> _About this exercise_
Show, from the records below, all lines that contain the word "computer".

> _Information shown_
>>
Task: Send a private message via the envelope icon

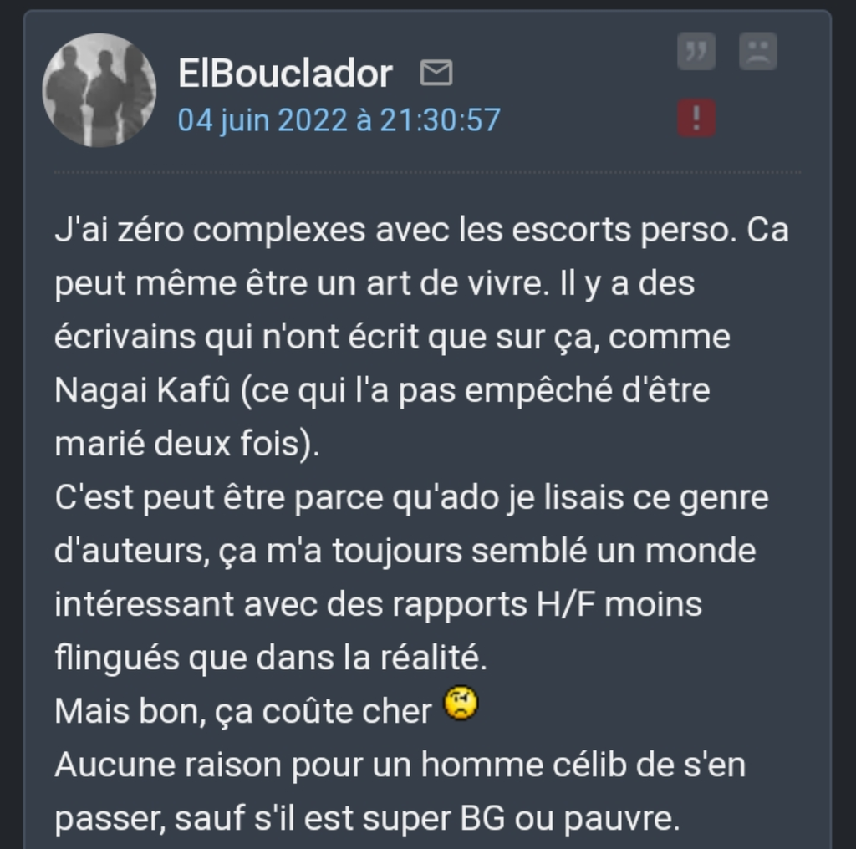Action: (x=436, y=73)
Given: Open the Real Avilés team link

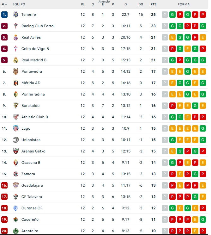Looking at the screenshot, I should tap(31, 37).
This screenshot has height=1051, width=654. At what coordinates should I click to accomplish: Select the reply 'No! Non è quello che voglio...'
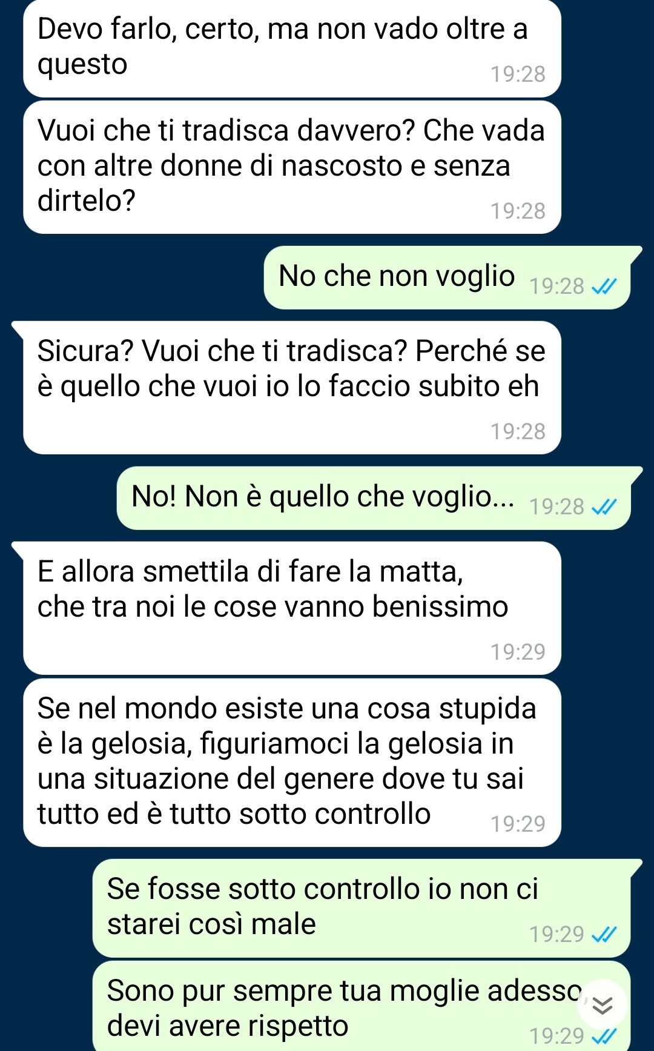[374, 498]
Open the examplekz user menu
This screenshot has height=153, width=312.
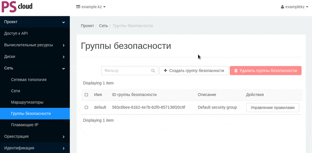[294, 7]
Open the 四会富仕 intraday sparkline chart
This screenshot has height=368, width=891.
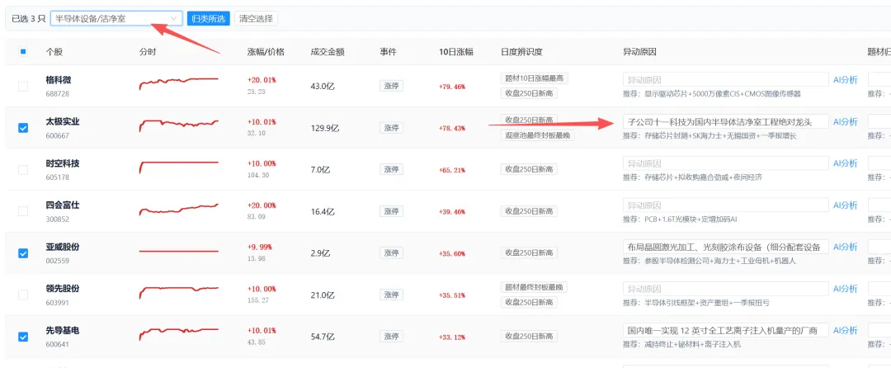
<<
>>
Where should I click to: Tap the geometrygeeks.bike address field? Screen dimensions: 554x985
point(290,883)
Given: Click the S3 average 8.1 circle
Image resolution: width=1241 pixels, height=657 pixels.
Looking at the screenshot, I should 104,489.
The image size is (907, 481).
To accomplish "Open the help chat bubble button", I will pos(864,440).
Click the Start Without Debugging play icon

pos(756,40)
<<
>>
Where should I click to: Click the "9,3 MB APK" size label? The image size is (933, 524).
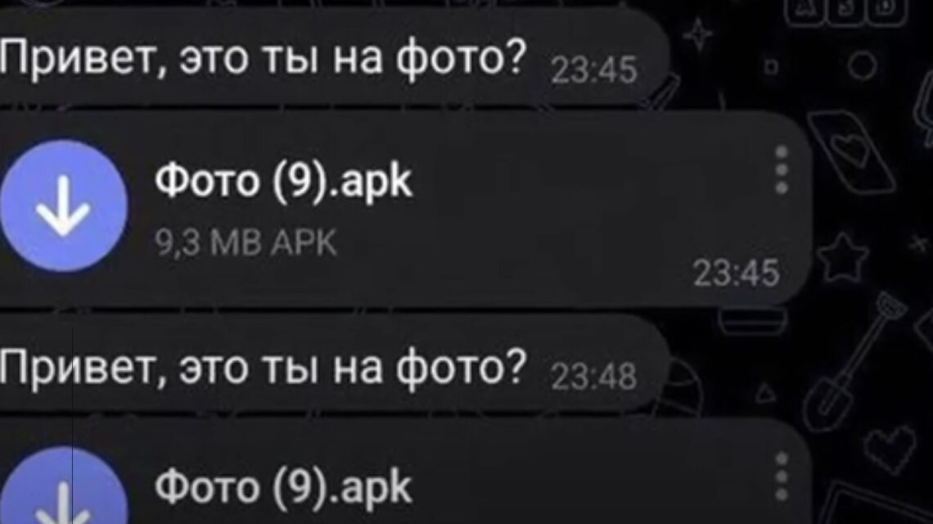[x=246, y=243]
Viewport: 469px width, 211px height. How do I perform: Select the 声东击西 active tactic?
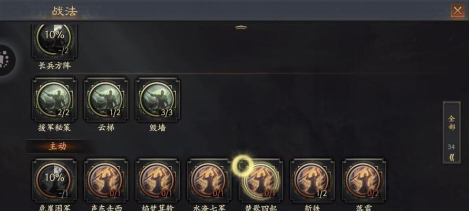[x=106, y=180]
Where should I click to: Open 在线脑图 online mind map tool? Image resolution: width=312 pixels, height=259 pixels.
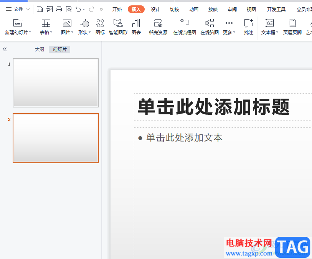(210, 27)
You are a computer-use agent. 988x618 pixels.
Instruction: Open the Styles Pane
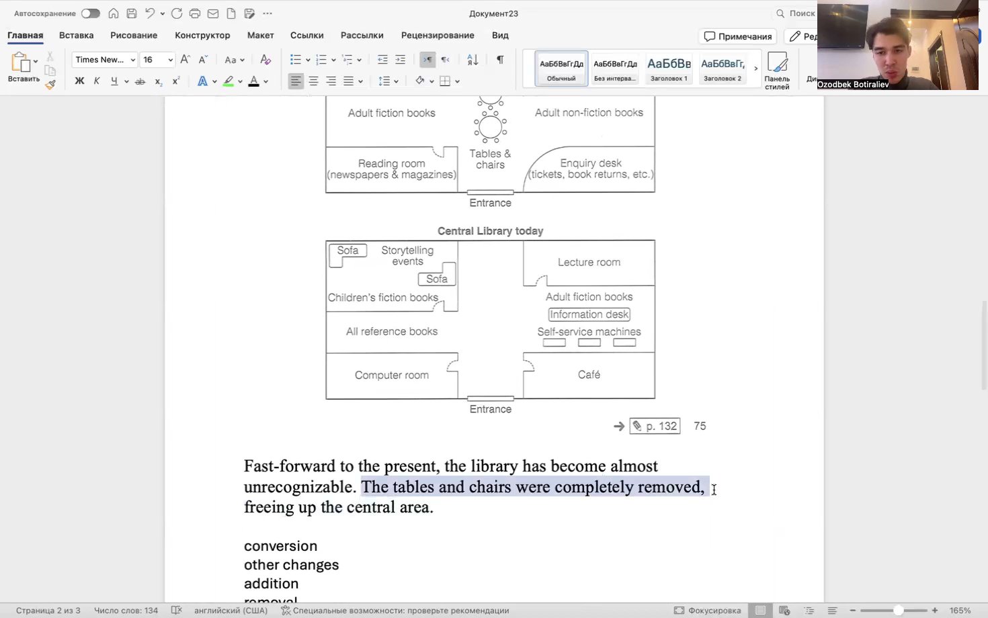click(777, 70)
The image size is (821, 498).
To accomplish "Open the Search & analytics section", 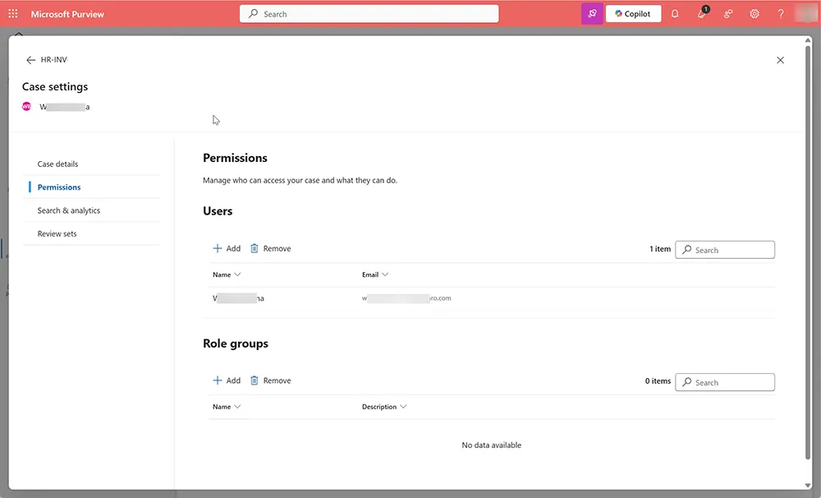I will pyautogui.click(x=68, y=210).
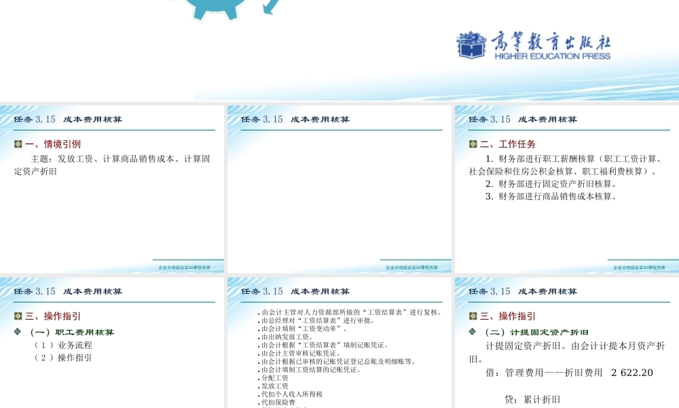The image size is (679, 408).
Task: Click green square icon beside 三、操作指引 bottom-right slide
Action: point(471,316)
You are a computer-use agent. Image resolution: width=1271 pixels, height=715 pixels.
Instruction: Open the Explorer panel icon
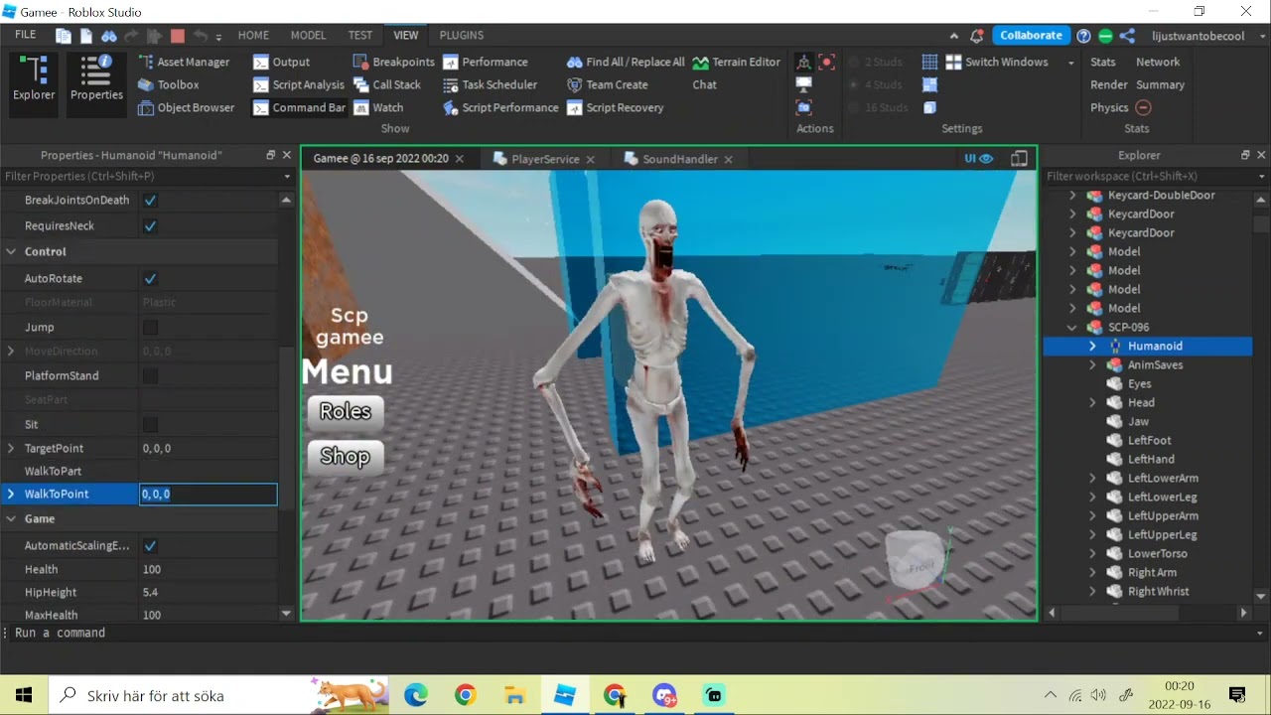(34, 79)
<<
> _Response_
You are a computer-use agent. 988x618 pixels.
You are a computer-use agent. Image resolution: width=1271 pixels, height=715 pixels.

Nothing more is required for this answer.